Más de 500 vigueses permanecen a la espera de plaza en una residencia pública

Vigo es la única ciudad gallega sin avances en la construcción del centro de la Fundación Amancio Ortega que permitiría sumar 150 vacantes para personas de la tercera edad

Explanada del antiguo complejo militar en el que está proyectado el centro residencial.

Explanada del antiguo complejo militar en el que está proyectado el centro residencial. / MARTA G. BREA

Carolina Sertal

Carolina Sertal

Más de 500 personas censadas en el municipio vigués se mantienen en la actualidad a la espera de vacante en una residencia pública. La Consellería de Política Social cifra en 542 a los demandantes de plaza residencial en un centro público, situación se ve agravada ante el hecho de que la oferta privada, además de los elevados costes que implican para familias y usuarios, se ve limitada, puesto que muchos de dichos centros cuentan con listas de espera de más de un año para la admisión de nuevos residentes.

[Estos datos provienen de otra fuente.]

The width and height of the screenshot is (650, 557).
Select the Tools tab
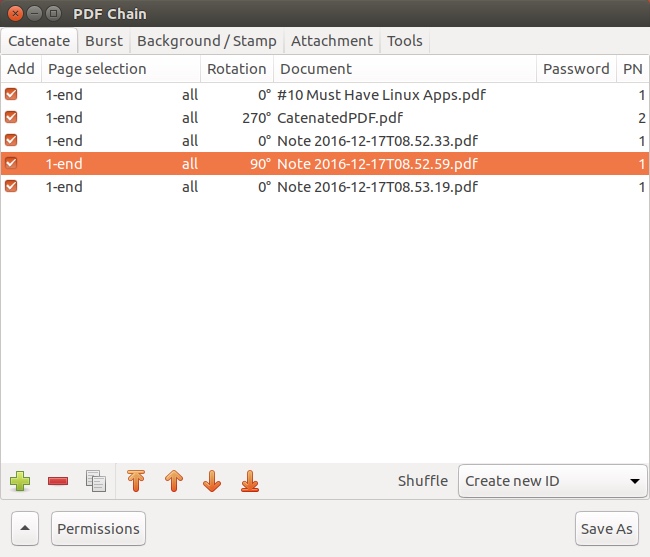pos(405,41)
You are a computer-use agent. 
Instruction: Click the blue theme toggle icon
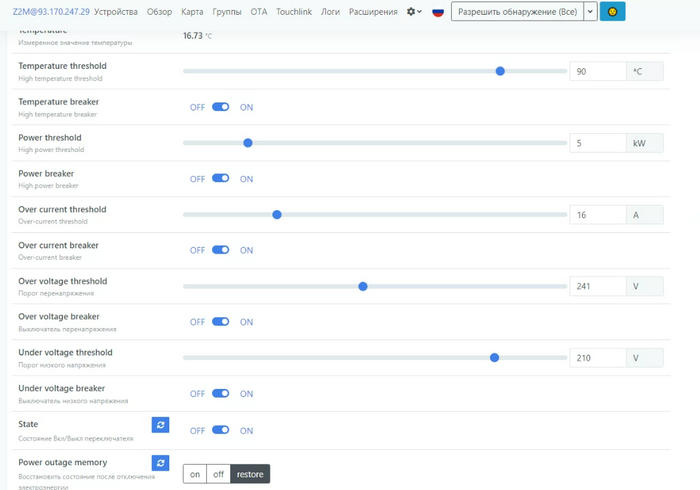[x=612, y=12]
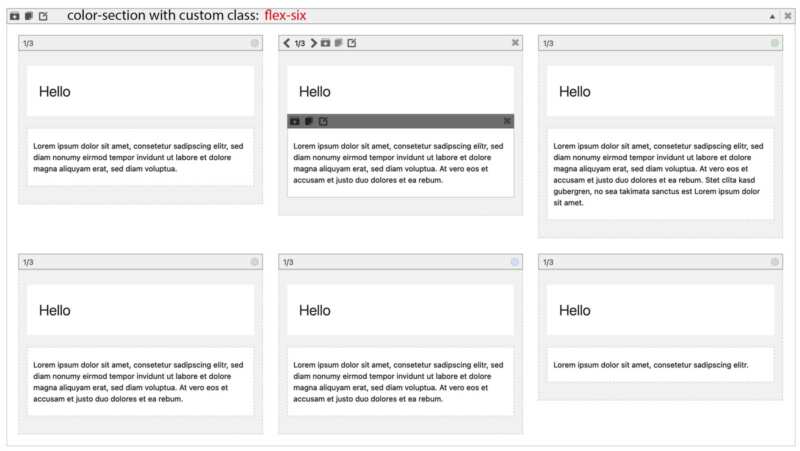Edit the highlighted text block

[x=323, y=121]
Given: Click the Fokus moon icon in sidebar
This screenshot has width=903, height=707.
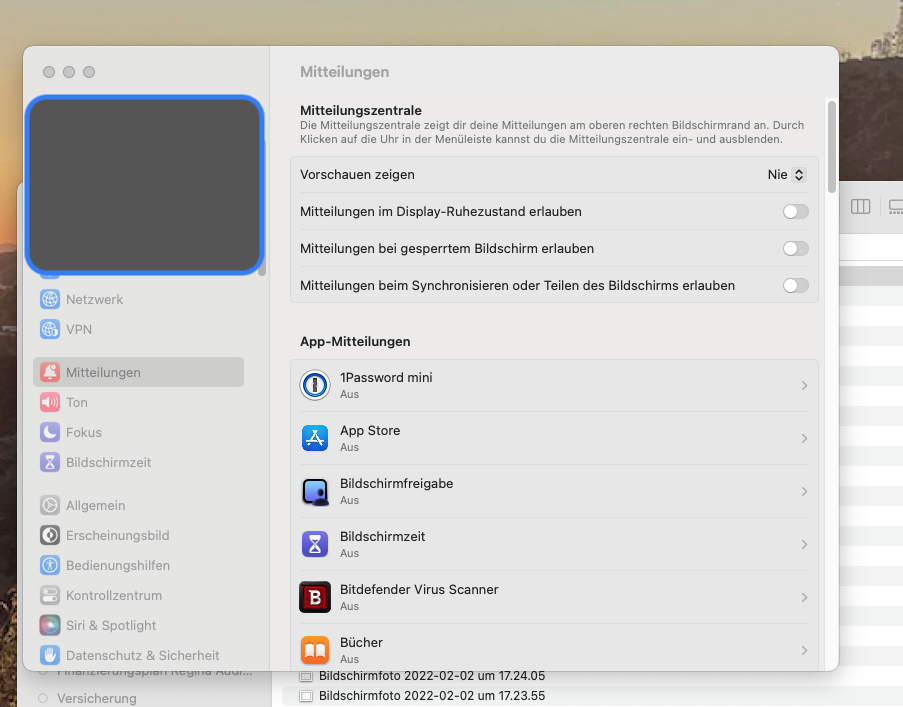Looking at the screenshot, I should (x=50, y=432).
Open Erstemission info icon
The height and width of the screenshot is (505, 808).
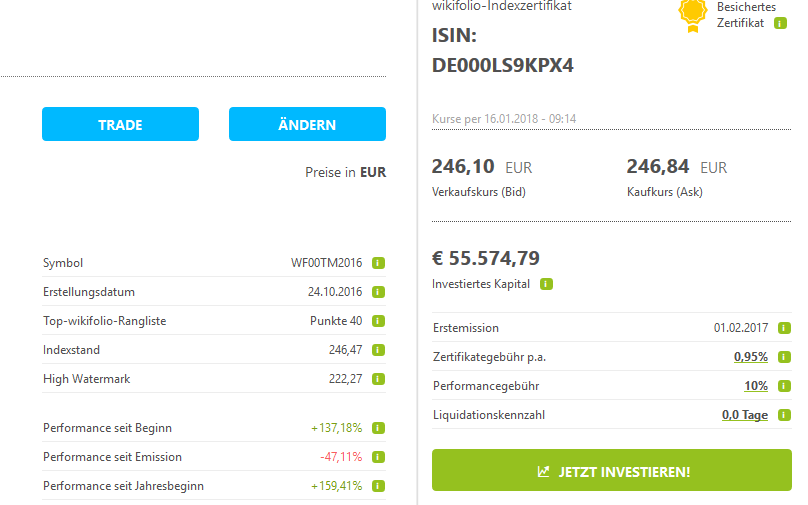tap(783, 328)
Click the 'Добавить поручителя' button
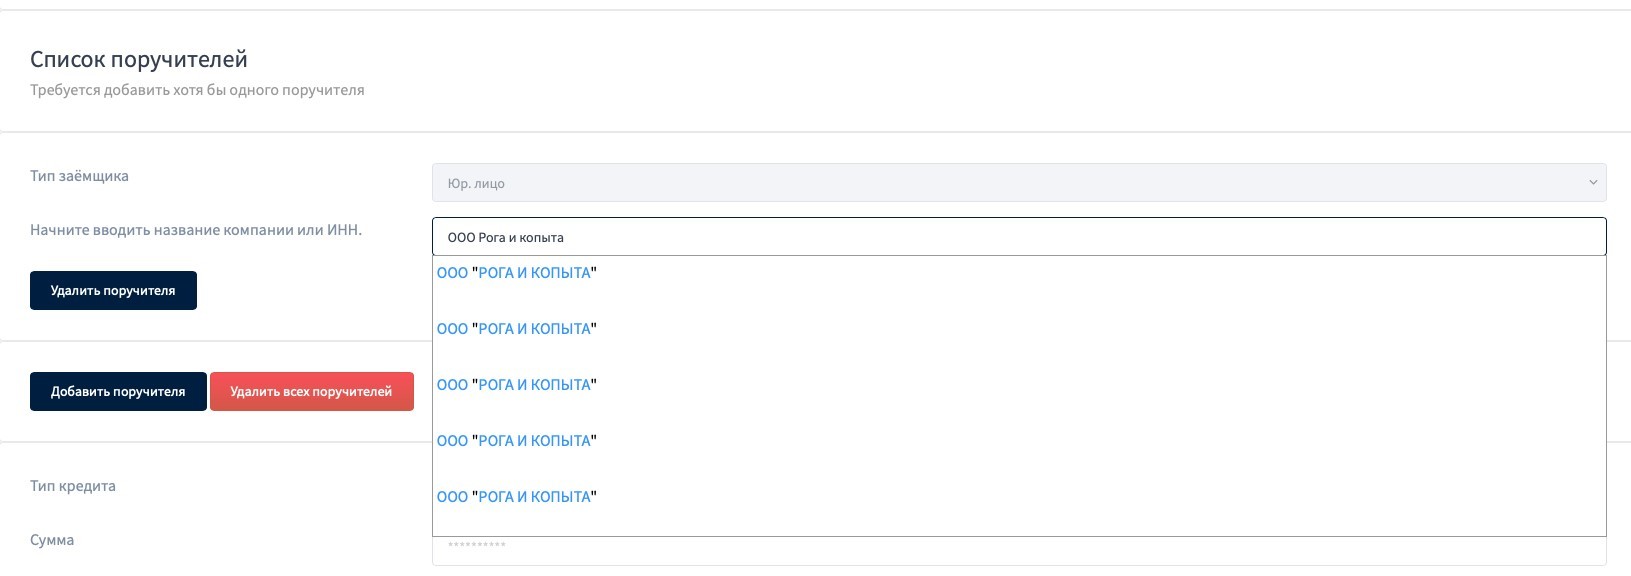Viewport: 1631px width, 576px height. tap(118, 392)
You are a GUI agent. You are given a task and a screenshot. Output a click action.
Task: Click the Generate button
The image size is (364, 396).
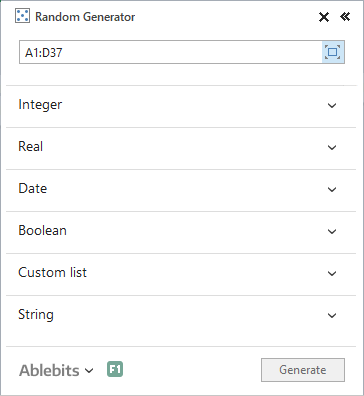tap(303, 370)
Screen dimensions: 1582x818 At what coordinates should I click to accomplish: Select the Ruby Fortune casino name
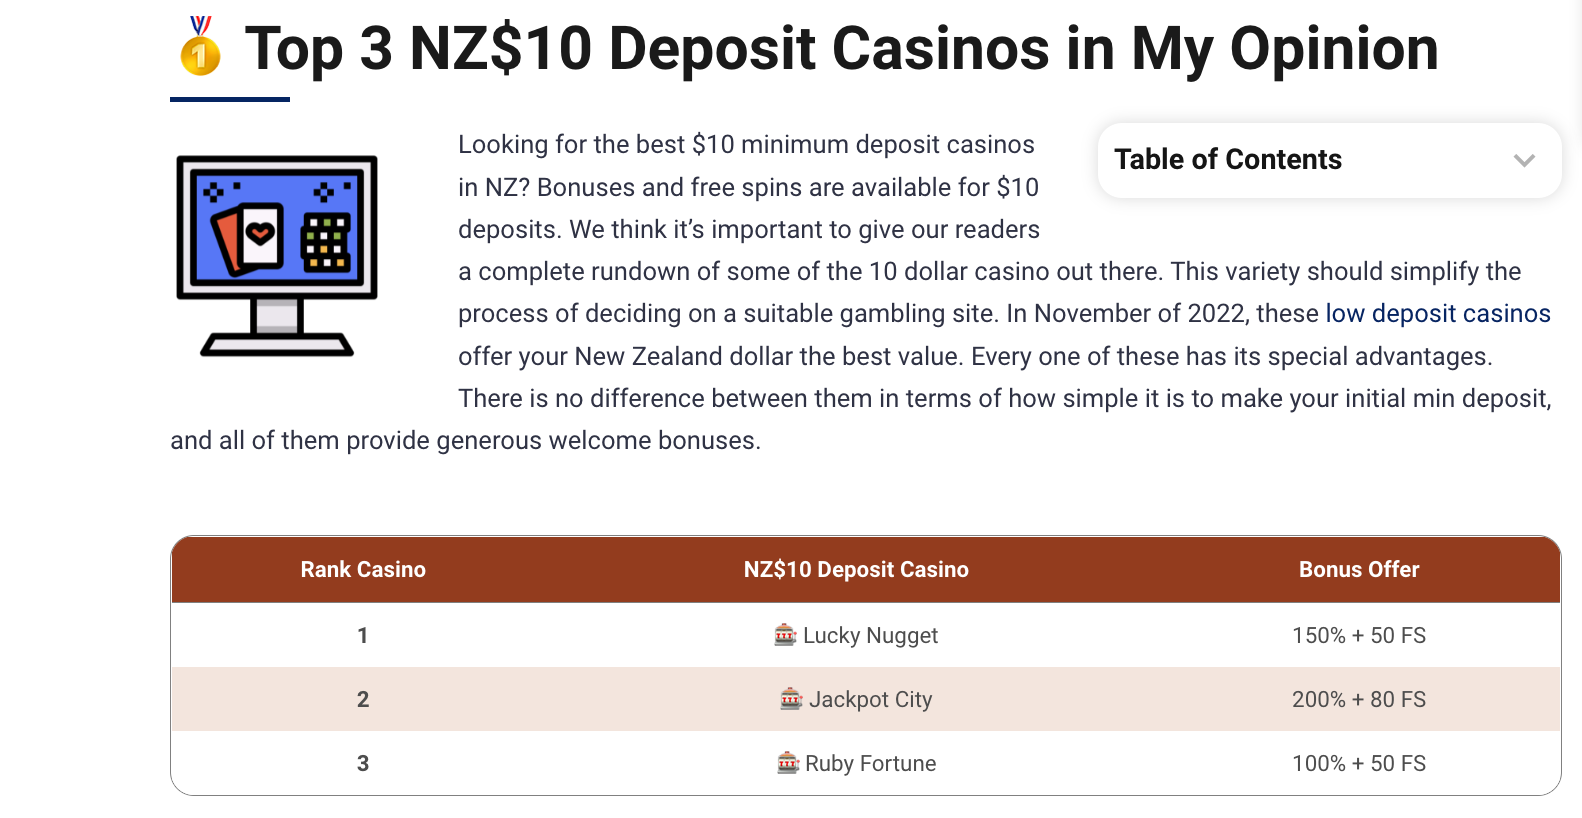coord(870,763)
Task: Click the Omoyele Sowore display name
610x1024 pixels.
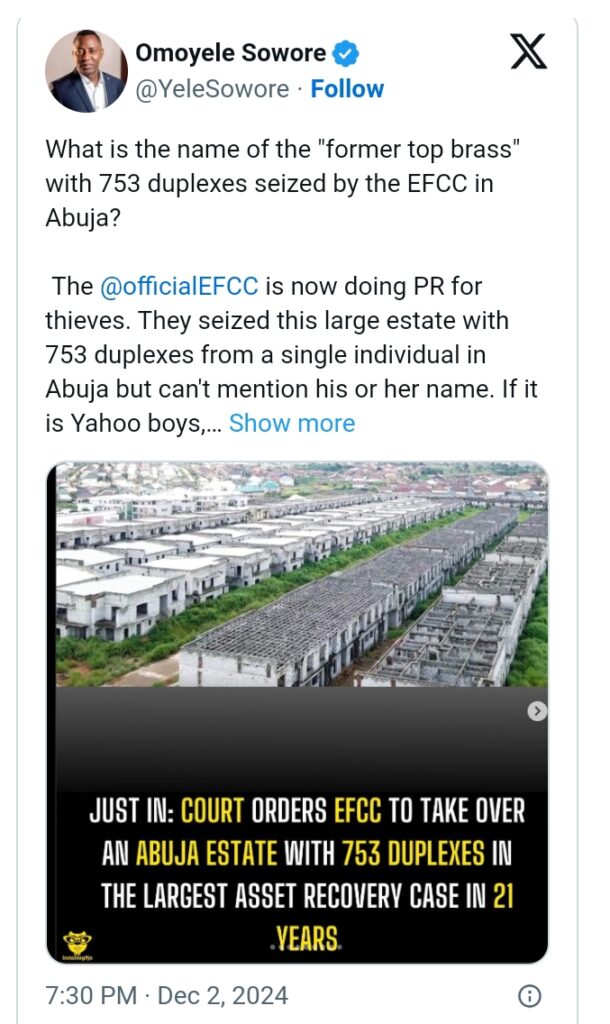Action: pos(230,53)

El pasado miércoles, el primer usuario de la nueva residencia que la Fundación Amancio Ortega ha impulsado en Santiago de Compostela hizo su entrada en el centro, poniéndose así en marcha el primero de los siete proyectados en las grandes ciudades gallegas por la organización social del fundador del grupo Inditex. Sin embargo, a diferencia del resto de urbes, que sí tienen adelantados en mayor o menor medida los planes de construcción, y tras haberse desbloqueado el de Ourense, que en el plazo de unos dos meses iniciará sus obras, en el caso de Vigo, este proyecto permanece desde hace años paralizado y es en la actualidad la única gran ciudad de la comunidad sin avances al respecto.

En 2019, cuando la Fundación Amancio Ortega anunció que se destinarían 180 millones de euros para la construcción de las siete residencias de mayores en Galicia, la Xunta incidió en que, en Vigo, “desde el principio” el proyecto había sido concebido para instalarse en la ETEA, ubicación que el Concello descartó inicialmente como la más adecuada para dicha residencia, proponiendo al Ejecutivo autonómico tres parcelas municipales como posibles alternativas, todas ellas fuera de los terrenos de la antigua base militar.

Próximamente se cumplirán cinco años desde que se dio a conocer el interés de la entidad social de Amancio Ortega por levantar el centro residencial de mayores que, con una inversión de aproximadamente 27,5 millones de euros, dotaría a la ciudad olívica de 150 nuevas plazas residenciales, pero desde la Xunta de Galicia afirman que “no podemos empezar a construir sin las garantías de luz y agua, porque no hay carretera”, añadiendo que querrían que el Concello “permitiera las obras de acometida. Una vez hecho esto, el terreno sigue siendo municipal”, destacaron desde la Administración autonómica.

Junto a la residencia de A Coruña, que será entregada a finales de año, desde la Consellería de Política Social aseguran que la de Vigo sería una de las más grandes de la comunidad, sin embargo el proyecto continúa paralizado. El próximo 25 de junio está previsto que el alcalde de Vigo, Abel Caballero, y el presidente de la Xunta de Galicia, Alfonso Rueda, mantengan una reunión, y la construcción del centro residencial podría ser uno de los proyectos que ambas administraciones podrían abordar para limar asperezas al respecto.

El pasado mes de mayo, Abel Caballero se comprometió ante el rector de la Universidad de Vigo, Manuel Reigosa, a agilizar la cesión del edificio Siemens a la institución universitaria, admitiendo que para hacer uso de dicho inmueble, así como de otras edificaciones, es necesaria la urbanización de los espacios. Según el convenio que fue suscrito en su día, la Xunta aprobó el proyecto de urbanización, pero para la ejecución de los trabajos de saneamiento y abastecimiento, entre otros, es la Administración local la que debe poner a disposición los terrenos municipales. No obstante, el regidor vigués insistió en su momento en que, puesto que la titularidad de dicho emplazamiento es del Concello, es la propia Administración municipal la que debe acometer esas obras, considerando que sea la Xunta la que asuma la financiación de las mismas.

La falta de entendimiento en este punto ha sido uno de los motivos que mantiene paralizada la remodelación de distintos inmuebles en el antiguo complejo militar de la ETEA, así como la residencia que quiere impulsar la Fundación Amancio Ortega en la ciudad.

En cuanto al resto de centros residenciales, el de Lugo ya ha sido entregado y permanece a la espera de la licencia de primera ocupación, el de Pontevedra se entregará en verano, el de A Coruña a finales de año y el de Ferrol en 2025.